FORT SIMPSON (Oct 22/99) - Whenever there's an election, Rita Cazon plays a significant role.

As returning officer for the Nahendeh region for the third consecutive territorial election, she has a good command of the detailed job. Dealing with technical issues such as proxy voting, mail-in ballots, revisions to the voters' list and nominations, Cazon is inundated with forms.

"There's a form for everything," she said while in her office, located in the former Liidli Kue First Nation's office. Cazon, who officially opens the doors on Friday, has a large calendar highlighting the 45 days leading up to the election and the major events along the way. Friday is an important day because it marks the opening of nominations.

Another meaningful day is Nov. 25, when advance polls will be held in Fort Simpson and Fort Liard.

Cazon keeps track of the dates and the 33 people (including enumerators) working under her. Being returning officer for the Nahendeh region means she has six communities to oversee -- Fort Simpson, Jean Marie River, Trout Lake, Fort Liard, Nahanni Butte and Wrigley. She appoints deputy returning officers and poll clerks in each community. Interpreters also have to be on staff in Fort Liard and Fort Simpson. Cazon also has to be sure polling stations are established all six communities. Fort Simpson actually has three polling stations -- north, central and south.
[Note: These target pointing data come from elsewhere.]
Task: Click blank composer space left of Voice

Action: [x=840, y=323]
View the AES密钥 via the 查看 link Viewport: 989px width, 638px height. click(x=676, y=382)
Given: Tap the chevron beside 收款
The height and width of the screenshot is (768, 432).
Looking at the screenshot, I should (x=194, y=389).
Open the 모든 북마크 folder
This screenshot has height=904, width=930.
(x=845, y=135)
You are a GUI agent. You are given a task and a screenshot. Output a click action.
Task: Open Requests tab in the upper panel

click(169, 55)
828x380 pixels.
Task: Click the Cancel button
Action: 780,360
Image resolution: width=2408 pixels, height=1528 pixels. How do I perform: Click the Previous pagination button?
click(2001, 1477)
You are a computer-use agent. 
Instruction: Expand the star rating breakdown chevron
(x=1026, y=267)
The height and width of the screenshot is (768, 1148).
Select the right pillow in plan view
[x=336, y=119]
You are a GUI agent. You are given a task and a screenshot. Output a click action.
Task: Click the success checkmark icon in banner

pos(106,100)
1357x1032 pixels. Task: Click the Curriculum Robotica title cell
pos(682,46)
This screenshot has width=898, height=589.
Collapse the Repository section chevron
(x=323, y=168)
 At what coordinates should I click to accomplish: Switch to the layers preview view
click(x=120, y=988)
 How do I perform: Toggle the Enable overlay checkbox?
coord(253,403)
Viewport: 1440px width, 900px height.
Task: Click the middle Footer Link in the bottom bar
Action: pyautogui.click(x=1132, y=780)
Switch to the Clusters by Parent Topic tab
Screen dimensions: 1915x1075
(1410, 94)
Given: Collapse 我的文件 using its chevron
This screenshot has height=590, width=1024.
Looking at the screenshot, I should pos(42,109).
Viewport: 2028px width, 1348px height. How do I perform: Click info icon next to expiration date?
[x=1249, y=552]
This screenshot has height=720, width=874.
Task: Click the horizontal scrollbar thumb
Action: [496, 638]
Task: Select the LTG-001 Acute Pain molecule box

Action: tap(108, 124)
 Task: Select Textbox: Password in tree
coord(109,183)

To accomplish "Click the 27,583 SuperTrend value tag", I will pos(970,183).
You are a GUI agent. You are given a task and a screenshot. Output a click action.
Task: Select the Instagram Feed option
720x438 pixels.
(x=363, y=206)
Returning officers take a refresher course before each election and they are brought up to date on amendments to the Elections Act. A new feature this year is the option of casting a ballot in the office of the returning officer between Nov. 22 and Dec. 3.

"I think that's going to do a lot of good," she said. "There are a lot of people travelling, especially in this area at that time."

Cazon will know whether an election will be necessary in the Nahendeh region on Nov. 1 at 2 p.m. when nominations close. Incumbent Jim Antoine was acclaimed to the position of MLA when no one opposed him last time. Another acclamation would result in less work and less pay for Cazon unless she goes on to Yellowknife to help out as she did in 1995.

She started working with elections 21 years ago while living in Alberta. She was later appointed returning officer in the NWT by Ottawa and then by the GNWT when it took jurisdiction over elections, she said.

"I've been appointed and it's usually 'til the day you die, you move or you decide not to do it anymore," she said, adding that she has also been involved in a number of band and municipal elections.

As the big day approaches, the suspense and tension begins to mount. On Dec. 6, Cazon said she will be up at 6 a.m. and will be ready for anything.

"And you're nervous," she admitted. "'Is everything going to be OK today?' And you say this little prayer ... It's a long day. I will stay in the office and drink lots of coffee."

She recalled that the first territorial election she worked, bad weather hit the region and the ballot boxes couldn't be flown to Jean Marie River. They were finally delivered by helicopter when there was a break in the weather.

Cazon hopes that won't occur again, but she will be answering any urgent calls that come in from the communities.

"When they call, they need answers now," she said. The answers she can't provide immediately, she will likely be able to find in her Returning Officers Operational Manual or in the Elections Act.

"This is my bible. This is where everything is," she said, holding up the operational manual. "If you go by this, nothing will go wrong."

Once the deputy returning officer, polling clerk and scrutineer are through counting and sealing the ballots, they contact Cazon, who calls or faxes Yellowknife with the results. Then her job draws to a close, at least until the next election.